Proving that I’m waaaay behind in my mandatory reading and reporting, a few weeks back Chris Walsh wrote a great piece in WorkCompWire about improving workers comp outcomes with systems automation.  Chris started his career in the HMO IT business and knows of what he speaks.  Well worth a read.

Finally, now that Aetna’s completed the legal/financial part of acquiring Coventry, the real work begins.  Well, actually, continues – because the two companies have been working on integrating/combining their operations for months.  Don’t expect to see Aetna sell off the workers’ comp business – because a) it makes a ton of money; b) it is a regulatory risk mitigator; and c) even if they wanted to – which they do NOT – they can’t.   

 


Jun
14

Workers’ comp opioid usage in California…

Schedule II opioid scripts in California increased 557% from 2005 to 2012.  

According to a study released by CWCI yesterday, growth seems to have topped out, with S-IIs accounting 7.2 percent of all drugs prescribed in the 4th quarter of 2012 after hitting 7.1 percent in 2011.

Some may see this as progress.  If “progress” is defined as not getting any worse, perhaps that’s accurate.  I’d suggest that stabilizing at 7.2 percent of scripts and 19 percent of drug spend for drugs that have little place in treating workers’ comp injuries is only good news if one doesn’t consider the long-term impact of opioids.

Claimants taking opioids over the long term are not going back to work, aren’t going to settle claims, and are going to cost far more than claimants – with the same diagnoses – that aren’t on opioids.  Lest you think this another “insight” from Captain Obvious, ask your actuaries if they have projected future costs factoring in the impact of opioids.

Fact is there is precious little research into the impact of opioids on financials over the long term. I’ve asked many industry experts, insiders, and thought leaders, along with several comp actuaries, if they’ve heard of or done much in the way of analysis.  With some notable exceptions, the answer is “not really”.

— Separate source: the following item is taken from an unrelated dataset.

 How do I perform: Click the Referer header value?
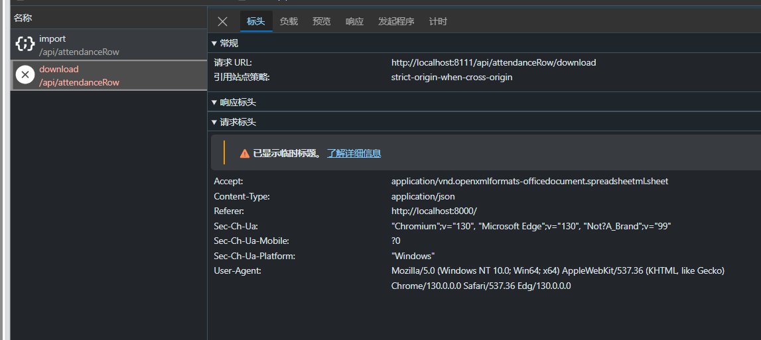click(435, 211)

In defense of actuaries, they’re using historical data to predict the future.  So, the financial effect of a pentupling of opioid usage hasn’t revealed itself in the data yet; or more accurately, the impact has yet to be fully realized.

When it is, the stuff is going to hit the fan.

I’d note that these data refer to California’s experience and may not be – and in all likelihood are not – representative of the entire country.  I’d hazard a guess that some states have yet to reach their “opioid peak” while others may be close to stabilizing growth.  Scary thing is, outside of California and Texas, payers just don’t know.

We do know that initial opioid usage in Texas has decreased thanks to the closed formulary and tough UR standards.  We also know that payers using PBMs have seen declines in opioid usage (see here and here).

What does this mean for you?

Do you KNOW the financial impact of opioids?